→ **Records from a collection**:
· · ·
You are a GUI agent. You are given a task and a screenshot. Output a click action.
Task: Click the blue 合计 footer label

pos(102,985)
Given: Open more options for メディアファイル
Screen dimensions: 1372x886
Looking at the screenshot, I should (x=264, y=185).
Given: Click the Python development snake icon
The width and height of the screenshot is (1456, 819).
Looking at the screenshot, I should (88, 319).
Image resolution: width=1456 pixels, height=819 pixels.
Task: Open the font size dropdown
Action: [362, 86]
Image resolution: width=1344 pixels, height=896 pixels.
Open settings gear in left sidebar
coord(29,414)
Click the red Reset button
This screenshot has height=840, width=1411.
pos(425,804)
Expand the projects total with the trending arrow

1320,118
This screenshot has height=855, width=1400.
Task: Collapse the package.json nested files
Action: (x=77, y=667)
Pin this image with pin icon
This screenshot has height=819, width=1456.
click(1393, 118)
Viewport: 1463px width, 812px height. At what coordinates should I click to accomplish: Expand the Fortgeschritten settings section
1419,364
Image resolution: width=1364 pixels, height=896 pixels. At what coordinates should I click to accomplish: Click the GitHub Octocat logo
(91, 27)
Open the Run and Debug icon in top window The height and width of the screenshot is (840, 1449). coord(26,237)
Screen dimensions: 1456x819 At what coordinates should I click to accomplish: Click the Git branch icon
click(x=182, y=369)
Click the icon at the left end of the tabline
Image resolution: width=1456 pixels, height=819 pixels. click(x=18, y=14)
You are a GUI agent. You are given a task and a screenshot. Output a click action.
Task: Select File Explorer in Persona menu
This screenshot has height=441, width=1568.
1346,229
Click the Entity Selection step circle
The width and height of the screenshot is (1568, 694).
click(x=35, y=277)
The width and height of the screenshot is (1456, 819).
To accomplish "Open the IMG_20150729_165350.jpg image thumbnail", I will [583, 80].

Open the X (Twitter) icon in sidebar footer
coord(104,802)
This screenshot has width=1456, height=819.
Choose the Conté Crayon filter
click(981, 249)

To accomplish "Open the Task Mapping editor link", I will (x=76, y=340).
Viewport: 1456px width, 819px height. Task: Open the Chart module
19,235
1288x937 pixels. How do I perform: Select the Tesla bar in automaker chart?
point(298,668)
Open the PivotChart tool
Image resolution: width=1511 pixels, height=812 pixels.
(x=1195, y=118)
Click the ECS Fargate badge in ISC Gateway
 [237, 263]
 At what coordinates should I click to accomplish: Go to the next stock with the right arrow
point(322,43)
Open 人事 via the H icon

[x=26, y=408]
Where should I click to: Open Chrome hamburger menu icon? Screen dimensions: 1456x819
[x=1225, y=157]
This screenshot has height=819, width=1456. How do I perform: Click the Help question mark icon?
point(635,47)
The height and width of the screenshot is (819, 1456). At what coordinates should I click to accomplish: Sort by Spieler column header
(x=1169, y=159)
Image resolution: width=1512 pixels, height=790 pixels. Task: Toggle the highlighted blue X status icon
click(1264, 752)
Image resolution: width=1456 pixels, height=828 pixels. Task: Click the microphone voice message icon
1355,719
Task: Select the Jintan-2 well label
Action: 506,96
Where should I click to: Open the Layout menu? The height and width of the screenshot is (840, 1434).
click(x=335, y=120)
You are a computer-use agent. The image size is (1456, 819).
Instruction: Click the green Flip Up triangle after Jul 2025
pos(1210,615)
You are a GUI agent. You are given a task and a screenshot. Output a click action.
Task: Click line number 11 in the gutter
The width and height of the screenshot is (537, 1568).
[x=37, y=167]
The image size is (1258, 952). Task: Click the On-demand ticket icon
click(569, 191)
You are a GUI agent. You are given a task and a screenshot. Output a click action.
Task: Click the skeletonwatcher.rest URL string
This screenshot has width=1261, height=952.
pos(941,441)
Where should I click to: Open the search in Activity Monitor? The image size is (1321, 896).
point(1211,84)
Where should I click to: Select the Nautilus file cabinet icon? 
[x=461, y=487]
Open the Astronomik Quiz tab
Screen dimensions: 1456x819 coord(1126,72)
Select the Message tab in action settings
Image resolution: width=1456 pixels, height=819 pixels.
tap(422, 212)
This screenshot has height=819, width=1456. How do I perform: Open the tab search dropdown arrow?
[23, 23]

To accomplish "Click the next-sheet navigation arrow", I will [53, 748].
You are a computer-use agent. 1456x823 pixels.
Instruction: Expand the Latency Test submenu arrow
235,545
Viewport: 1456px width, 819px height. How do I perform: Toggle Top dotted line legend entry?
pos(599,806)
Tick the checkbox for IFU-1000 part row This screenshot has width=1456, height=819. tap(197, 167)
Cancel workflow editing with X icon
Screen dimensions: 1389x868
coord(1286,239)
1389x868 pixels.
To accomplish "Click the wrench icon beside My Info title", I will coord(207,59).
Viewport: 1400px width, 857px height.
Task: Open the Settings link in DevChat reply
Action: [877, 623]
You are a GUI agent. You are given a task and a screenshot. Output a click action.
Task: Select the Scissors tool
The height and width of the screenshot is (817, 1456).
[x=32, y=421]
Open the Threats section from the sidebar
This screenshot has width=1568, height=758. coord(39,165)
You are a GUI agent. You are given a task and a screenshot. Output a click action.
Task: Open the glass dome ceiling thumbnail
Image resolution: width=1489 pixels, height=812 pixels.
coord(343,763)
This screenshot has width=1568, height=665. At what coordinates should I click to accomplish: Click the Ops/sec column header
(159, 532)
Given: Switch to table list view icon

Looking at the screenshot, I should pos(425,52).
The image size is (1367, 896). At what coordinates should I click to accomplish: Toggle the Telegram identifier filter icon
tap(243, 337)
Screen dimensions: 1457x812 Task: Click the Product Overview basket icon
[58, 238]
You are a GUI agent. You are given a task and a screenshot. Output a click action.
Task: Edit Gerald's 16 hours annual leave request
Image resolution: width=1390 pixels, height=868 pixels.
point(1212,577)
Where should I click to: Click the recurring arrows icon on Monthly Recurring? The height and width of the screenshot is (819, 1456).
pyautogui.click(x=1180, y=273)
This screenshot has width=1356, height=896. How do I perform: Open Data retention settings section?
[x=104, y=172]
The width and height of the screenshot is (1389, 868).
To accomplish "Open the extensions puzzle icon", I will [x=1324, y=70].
· · ·
→ **PROMPT**: A complete, exact transcription of the data above is the required answer.

→ **RESPONSE BOX**:
You are a GUI agent. You are given a task and a screenshot. Output a click action.
Task: Click the blue 合计 footer label

pos(102,985)
Given: Open more options for メディアファイル
Screen dimensions: 1372x886
Looking at the screenshot, I should (x=264, y=185).
Given: Click the Python development snake icon
The width and height of the screenshot is (1456, 819).
Looking at the screenshot, I should (88, 319).
Image resolution: width=1456 pixels, height=819 pixels.
Task: Open the font size dropdown
Action: [362, 86]
Image resolution: width=1344 pixels, height=896 pixels.
Open settings gear in left sidebar
coord(29,414)
Click the red Reset button
This screenshot has height=840, width=1411.
pos(425,804)
Expand the projects total with the trending arrow

1320,118
This screenshot has height=855, width=1400.
Task: Collapse the package.json nested files
Action: (x=77, y=667)
Pin this image with pin icon
This screenshot has height=819, width=1456.
click(1393, 118)
Viewport: 1463px width, 812px height. At what coordinates should I click to accomplish: Expand the Fortgeschritten settings section
1419,364
Image resolution: width=1364 pixels, height=896 pixels. At what coordinates should I click to accomplish: Click the GitHub Octocat logo
(91, 27)
Open the Run and Debug icon in top window The height and width of the screenshot is (840, 1449). coord(26,237)
Screen dimensions: 1456x819 At what coordinates should I click to accomplish: Click the Git branch icon
click(x=182, y=369)
Click the icon at the left end of the tabline
Image resolution: width=1456 pixels, height=819 pixels. click(x=18, y=14)
You are a GUI agent. You are given a task and a screenshot. Output a click action.
Task: Select File Explorer in Persona menu
This screenshot has height=441, width=1568.
1346,229
Click the Entity Selection step circle
The width and height of the screenshot is (1568, 694).
click(x=35, y=277)
The width and height of the screenshot is (1456, 819).
To accomplish "Open the IMG_20150729_165350.jpg image thumbnail", I will [583, 80].

Open the X (Twitter) icon in sidebar footer
coord(104,802)
This screenshot has width=1456, height=819.
Choose the Conté Crayon filter
click(981, 249)

To accomplish "Open the Task Mapping editor link", I will (x=76, y=340).
Viewport: 1456px width, 819px height. Task: Open the Chart module
19,235
1288x937 pixels. How do I perform: Select the Tesla bar in automaker chart?
point(298,668)
Open the PivotChart tool
Image resolution: width=1511 pixels, height=812 pixels.
(x=1195, y=118)
Click the ECS Fargate badge in ISC Gateway
 [237, 263]
 At what coordinates should I click to accomplish: Go to the next stock with the right arrow
point(322,43)
Open 人事 via the H icon

[x=26, y=408]
Where should I click to: Open Chrome hamburger menu icon? Screen dimensions: 1456x819
[x=1225, y=157]
This screenshot has height=819, width=1456. How do I perform: Click the Help question mark icon?
point(635,47)
The height and width of the screenshot is (819, 1456). At what coordinates should I click to accomplish: Sort by Spieler column header
(x=1169, y=159)
Image resolution: width=1512 pixels, height=790 pixels. Task: Toggle the highlighted blue X status icon
click(1264, 752)
Image resolution: width=1456 pixels, height=828 pixels. Task: Click the microphone voice message icon
1355,719
Task: Select the Jintan-2 well label
Action: 506,96
Where should I click to: Open the Layout menu? The height and width of the screenshot is (840, 1434).
click(x=335, y=120)
You are a computer-use agent. The image size is (1456, 819).
Instruction: Click the green Flip Up triangle after Jul 2025
pos(1210,615)
You are a GUI agent. You are given a task and a screenshot. Output a click action.
Task: Click line number 11 in the gutter
The width and height of the screenshot is (537, 1568).
[x=37, y=167]
The image size is (1258, 952). Task: Click the On-demand ticket icon
click(569, 191)
You are a GUI agent. You are given a task and a screenshot. Output a click action.
Task: Click the skeletonwatcher.rest URL string
This screenshot has width=1261, height=952.
pos(941,441)
Where should I click to: Open the search in Activity Monitor? The image size is (1321, 896).
point(1211,84)
Where should I click to: Select the Nautilus file cabinet icon? 
[x=461, y=487]
Open the Astronomik Quiz tab
Screen dimensions: 1456x819 coord(1126,72)
Select the Message tab in action settings
Image resolution: width=1456 pixels, height=819 pixels.
tap(422, 212)
This screenshot has height=819, width=1456. How do I perform: Open the tab search dropdown arrow?
[23, 23]

To accomplish "Click the next-sheet navigation arrow", I will [53, 748].
You are a computer-use agent. 1456x823 pixels.
Instruction: Expand the Latency Test submenu arrow
235,545
Viewport: 1456px width, 819px height. How do I perform: Toggle Top dotted line legend entry?
pos(599,806)
Tick the checkbox for IFU-1000 part row This screenshot has width=1456, height=819. tap(197, 167)
Cancel workflow editing with X icon
Screen dimensions: 1389x868
coord(1286,239)
1389x868 pixels.
To accomplish "Click the wrench icon beside My Info title", I will coord(207,59).
Viewport: 1400px width, 857px height.
Task: Open the Settings link in DevChat reply
Action: [877, 623]
You are a GUI agent. You are given a task and a screenshot. Output a click action.
Task: Select the Scissors tool
The height and width of the screenshot is (817, 1456).
[x=32, y=421]
Open the Threats section from the sidebar
This screenshot has width=1568, height=758. coord(39,165)
You are a GUI agent. You are given a task and a screenshot. Output a click action.
Task: Open the glass dome ceiling thumbnail
Image resolution: width=1489 pixels, height=812 pixels.
coord(343,763)
This screenshot has width=1568, height=665. At what coordinates should I click to accomplish: Click the Ops/sec column header
(159, 532)
Given: Switch to table list view icon

Looking at the screenshot, I should pos(425,52).
The image size is (1367, 896). At what coordinates should I click to accomplish: Toggle the Telegram identifier filter icon
tap(243, 337)
Screen dimensions: 1457x812 Task: Click the Product Overview basket icon
[58, 238]
You are a GUI agent. You are given a task and a screenshot. Output a click action.
Task: Edit Gerald's 16 hours annual leave request
Image resolution: width=1390 pixels, height=868 pixels.
point(1212,577)
Where should I click to: Click the recurring arrows icon on Monthly Recurring? The height and width of the screenshot is (819, 1456).
pyautogui.click(x=1180, y=273)
This screenshot has width=1356, height=896. How do I perform: Open Data retention settings section?
[x=104, y=172]
The width and height of the screenshot is (1389, 868).
To accomplish "Open the extensions puzzle icon", I will [x=1324, y=70].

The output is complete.